Знать, что сделал человек, и знать, кто такой человек, - это совсем разные вещи.
Как будто молитва может просто вырвать грех. Но любая женщина знает, что нить, когда -то сотканная, закреплена на месте; Единственный способ сгладить ошибку - позволить всем разгадать.
В Исландии вы можете увидеть контуры гор, куда бы вы ни пошли, и набухание холмов, и всегда за этим горизонтом. И есть эта странная вещь: вы никогда не скрыты; Вы всегда чувствуете себя выставленным в этом ландшафте. Но это делает его очень красивым.
Жестокие птицы, вороны, но мудрые. И существа должны быть любимы за их мудрость, если их нельзя любить за доброту.
Впервые я услышал историю Агнес Магнусдоттира, когда я был студентом по обмену на севере Исландии.
Я не хочу, чтобы меня помнили, я хочу быть здесь!
Пузырь страха пропускает мой позвоночник. Это ощущение стоя на льду и внезапно услышать, как он сломается под вашим весом - как захватывающие, так и ужасные вместе.
Никто не приходит из яиц воронов
Как я могу сказать, каково было снова дышать? Я чувствовал себя новорожденным. Я шатался в свете мира и взял глубокие глотки свежего морского воздуха. Было поздно днем: мокрый рот дня был полон на моем лице. Моя душа расцвела в тот короткий момент, когда они вывели меня из дверей. Я упал, мои юбки в грязи, и я повернул лицо вверх, как будто в молитве. Я мог бы плакать от облегчения света.
Если бы я верил всему, что все когда -либо рассказывали мне о моей семье, я был бы более несчастным, чем сейчас
Я предпочитал читать, чем поговорить с другими.
Я был наполовину заморожен так долго, как будто зима появилась домой в моем костном мозге.
Когда улыбка когда -нибудь попала в неприятности?
Это не справедливо. Люди утверждают, что знают вас о том, что вы сделали, и не сидели и не слушая, как вы говорите за себя.
Люди говорят о страхе перед пустым холстом, как будто это временное колебание, дрожащий момент неуверенности в себе. Для меня это было больше похоже на то, чтобы быть похищенным из моей кровати клоуном, толчок на цирковой арене с плетеным стулом и велела приручить разочарованного льва перед будущей толпой.
Так одиноко я подружился с воронами, которые охотятся на ягнят.
Бесконечные дни темных в помещении и ненавистных взглядов достаточно, чтобы установить размер на чьи -либо кости.
Мракий вторгается в мой разум, и мое сердце вспыхивает, как птица, которая быстро держалась в кулаке.
Воспоминания меняются, как свободный снег на ветру, или являются хоралом призраков, которые разговаривают друг над другом. Есть только когда -либо ощущение, что то, что для меня реально, не реально для других, и делиться памятью с кем -то - значит рисковать моей верой в то, что действительно произошло.
Только позже я задохнулся под весом его аргументов, и его более мрачные мысли сформулировались.

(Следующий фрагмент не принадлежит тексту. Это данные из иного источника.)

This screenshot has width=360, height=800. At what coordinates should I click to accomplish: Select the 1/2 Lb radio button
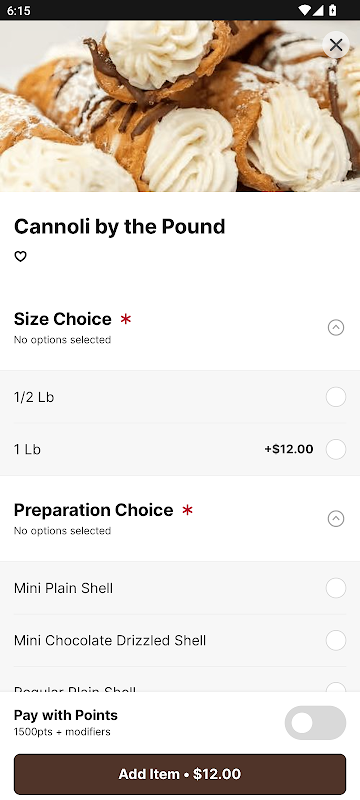(x=336, y=397)
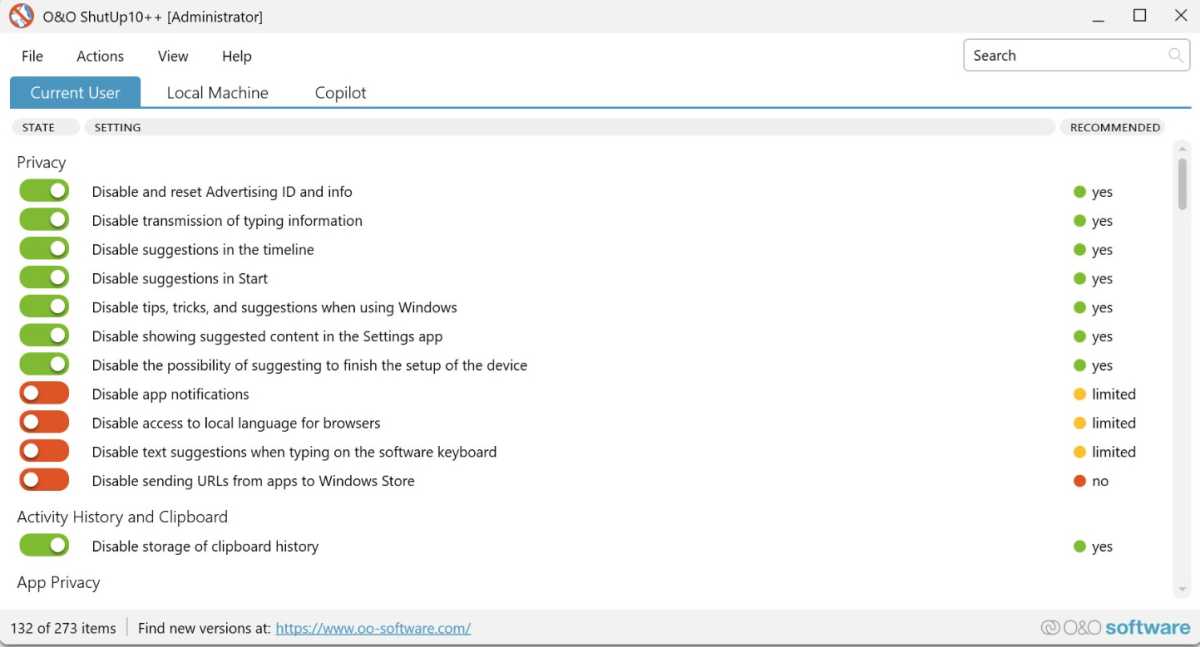This screenshot has width=1200, height=647.
Task: Click the O&O ShutUp10++ app logo icon
Action: click(x=21, y=17)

Только позже наши языки произвели оползней, мы попали в трещины между тем, что мы сказали, и тем, что мы имели в виду, пока мы не смогли найти друг друга, не доверяли словам в наших собственных устах.

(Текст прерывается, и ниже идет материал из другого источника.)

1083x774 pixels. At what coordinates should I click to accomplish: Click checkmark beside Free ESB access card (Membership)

У меня есть глубокая и постоянная любовь к Исландии, в частности, ландшафт, и при написании обрядов захоронения я постоянно пытался понять, смогу ли я переоборудовать его необычайные и невыразимые качества в своего рода поэзию.
... ужасные птицы, одетый в красные с грудью серебряных пуговиц, с петушиными головами и острыми ртами, ищет вину, как ягоды на кустах.

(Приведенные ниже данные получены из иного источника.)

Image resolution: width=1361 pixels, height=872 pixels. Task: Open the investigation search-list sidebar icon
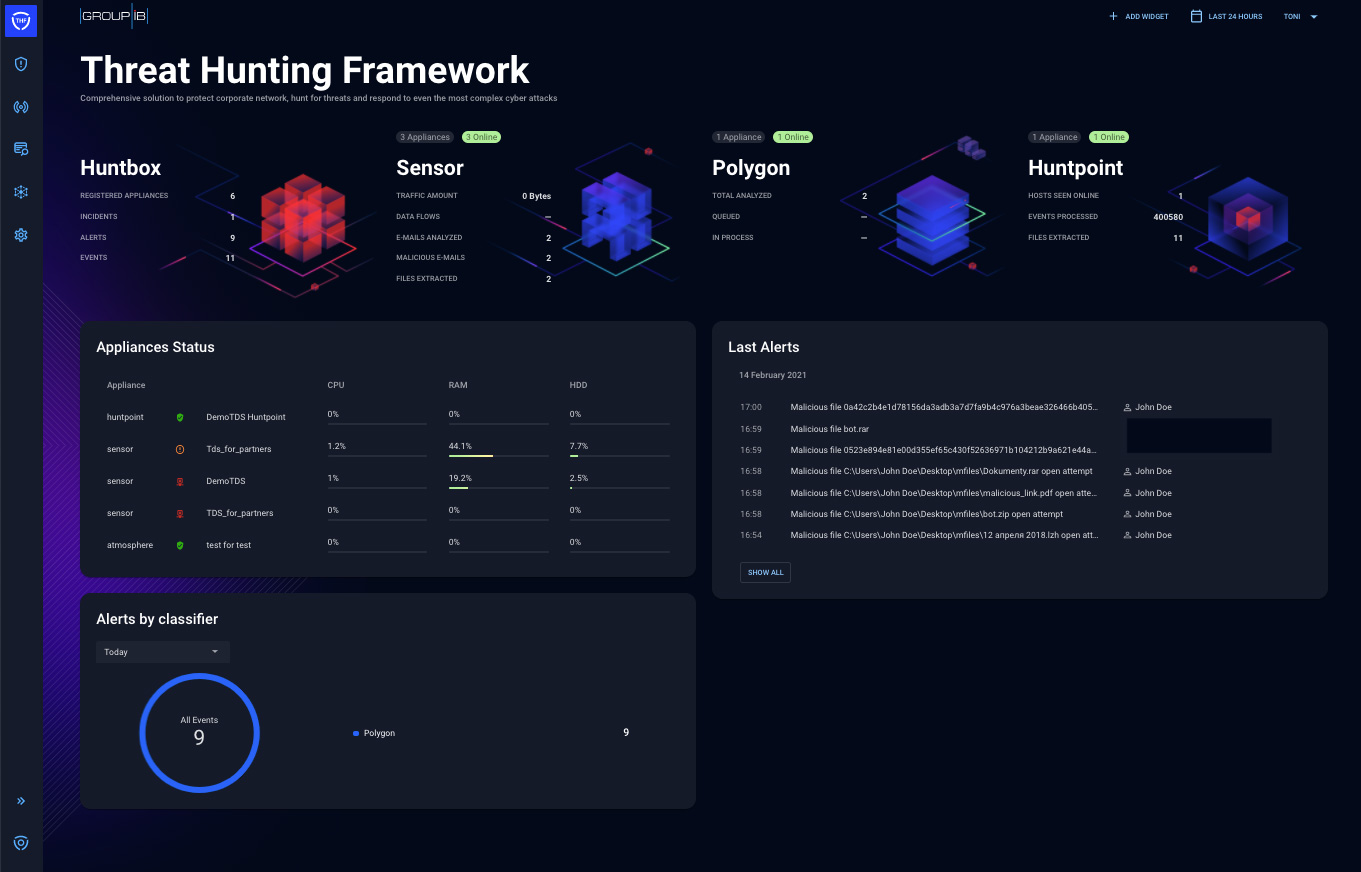point(21,149)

Я сделал ошибку. Они осуждают меня до смерти, и я прошу мальчика тренировать меня за это. Рыжный мальчик, который поглощает свой масло хлеб и малыши к своей лошади с местом его штанов, это молодой человек, которого они надеются, у меня на колени, полная молитвы. Я надеюсь, что это молодой человек, хотя и с тем, что и как я не могу думать.
Предательство друга хуже, чем у врага.